Samsung Meets With ARM to Discuss 64-Bit CPU for 2014 Galaxy S5, 128-bit Chips

From DailyTech: Two of the smartphone market's biggest powers met this week to discuss processors. UK-based ARM Holdings plc (LON:ARM), an architecture company whose titular instruction set is found in 95 percent of smartphones sold today, traveled to South Korea, the home turf of Android phonemaker South Korea's Samsung Electronics Comp., Ltd. (KSC:005930). Samsung accounted for over 30 percent of global smartphone shipments in Q3 -- nearly three times more than any other OEM.

Samsung and ARM met to discuss the adoption of ARM's new ARMv8 64-bit instruction set, which Samsung's upcoming Exynos 6 processors for next year's Galaxy S5 is expected to use.

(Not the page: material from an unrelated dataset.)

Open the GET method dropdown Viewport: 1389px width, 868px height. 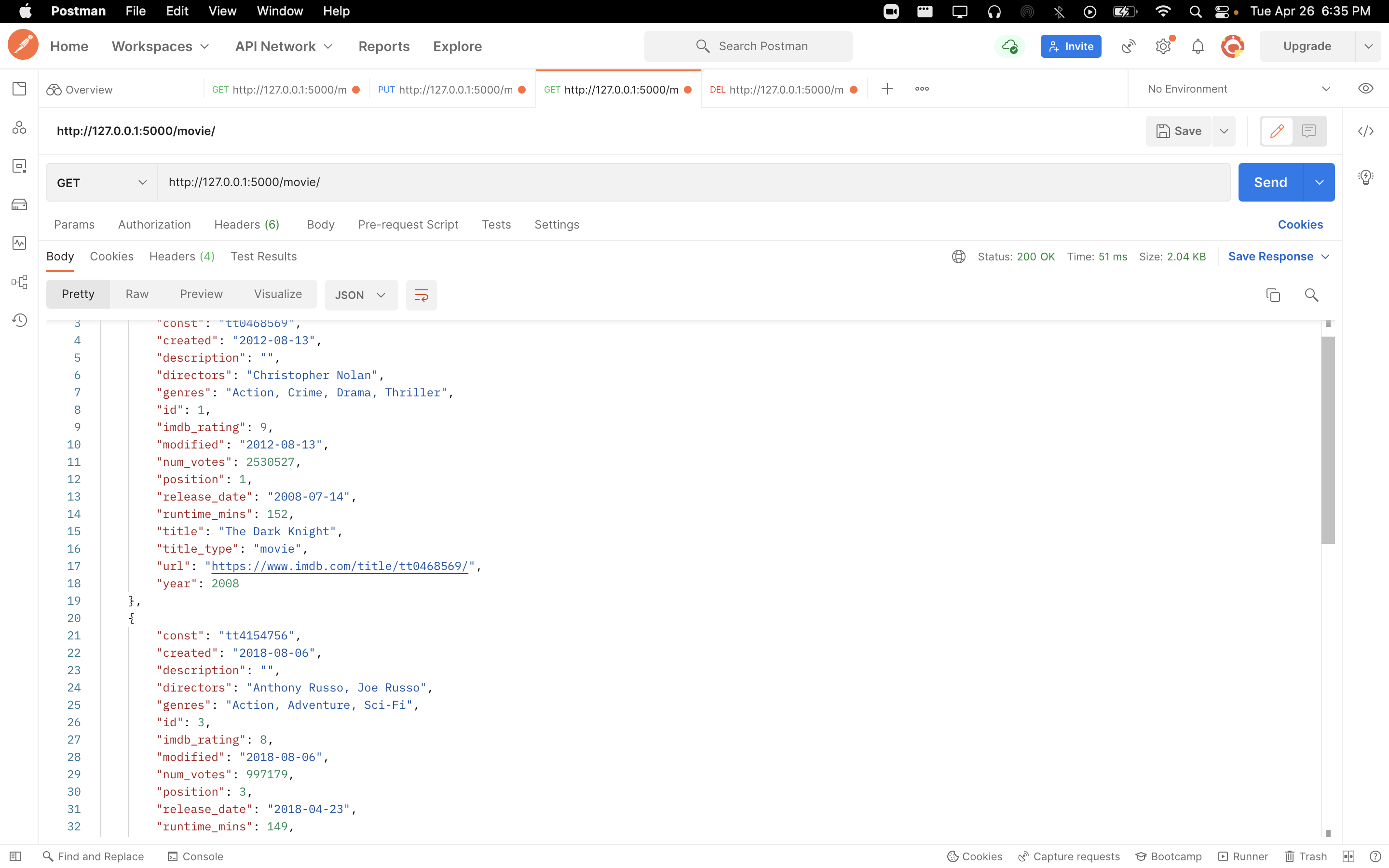[102, 183]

Antonio Viana, ARM’s executive vice president of commercial and global development, met with senior Samsung executives to talk about the roadmap to 64-bit and beyond.

An unnamed senior manager at ARM with knowledge of the meeting suggested 128-bit chips might also have been discussed. While PC CPUs have yet to hit 128-bit, The Korea Herald quotes the senior ARM executive as saying there was a "possibility" that ARM would release a 128-bit instruction set in the next two years and push for smartphone/tablet adoption. But the Korean publication says the ARM official said these plans were only a "possibility" and not a definite plan at present.

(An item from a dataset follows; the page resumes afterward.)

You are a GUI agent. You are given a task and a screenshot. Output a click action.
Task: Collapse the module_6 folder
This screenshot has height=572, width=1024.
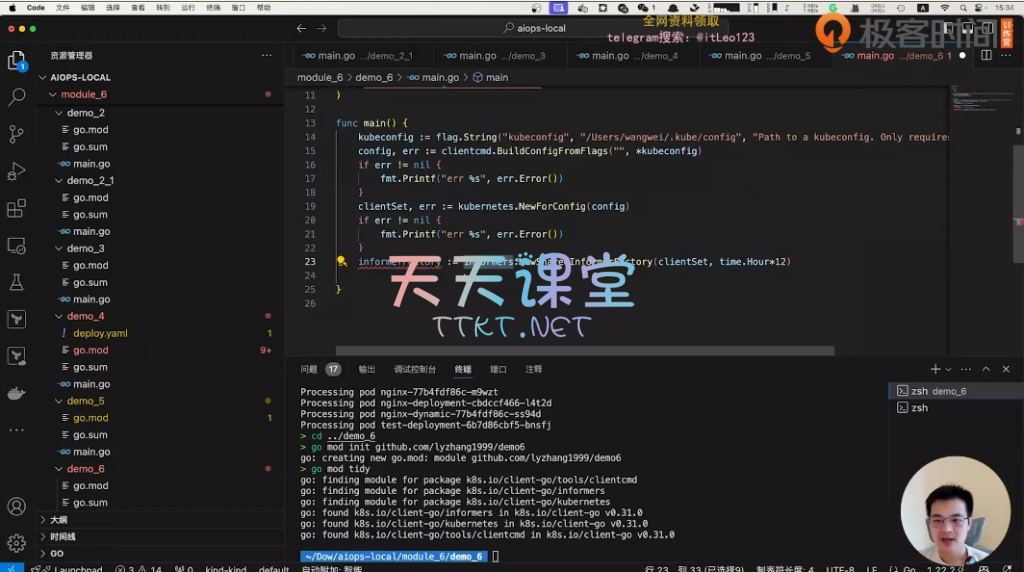[x=52, y=95]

The official is quoted as suggesting that smartphones soon may have more than 4 GB of memory and need 64-bit processors to address their memory. The source stated, "As technology moves from, for example, shifting to face recognition on smartphones from the fingerprint scanner to unlock an iPhone, it requires more powerful memory capacity."

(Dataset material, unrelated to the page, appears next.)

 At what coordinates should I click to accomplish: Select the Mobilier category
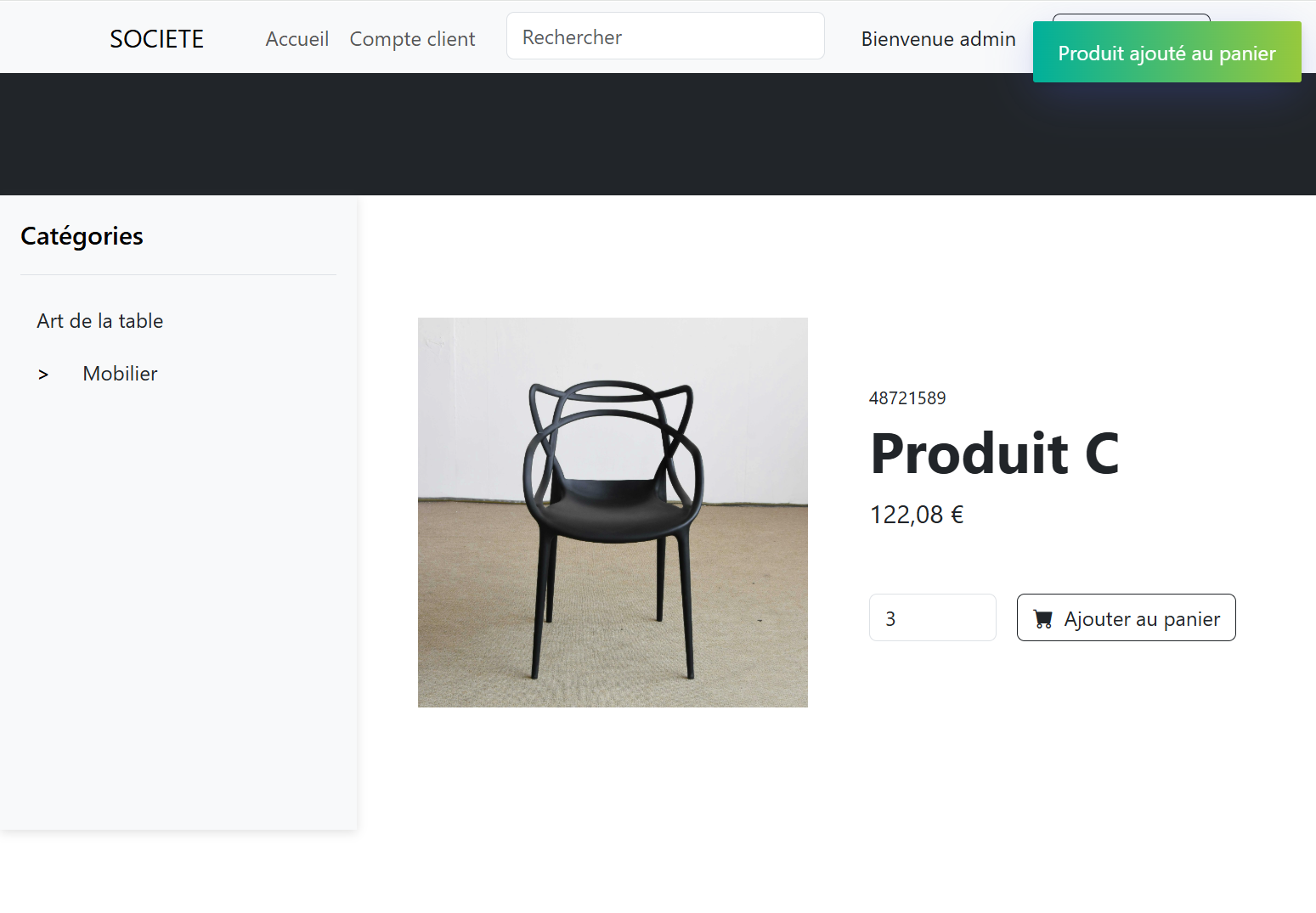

It also appears that ARM is incentivizing the transition to 64-bit ARM chips in the mobile market, in part, to fuel its server ambitions, as well as its PC push.

While 64-bit chips offer some gains in graphics and I/O addition to the aforementioned memory addressing gains, processing is generally otherwise unaffected. However, ARM is purposefully tilting the playing field in 64-bit's flavor by designing its new instruction sets -- which allow more registers -- to only work for 64-bit chips. 32-bit chips will be forced to use the older, less optimized ARMv7. In other words, ARM is telling mobile chipmakers to make the switch or settle with last generation instruction sets.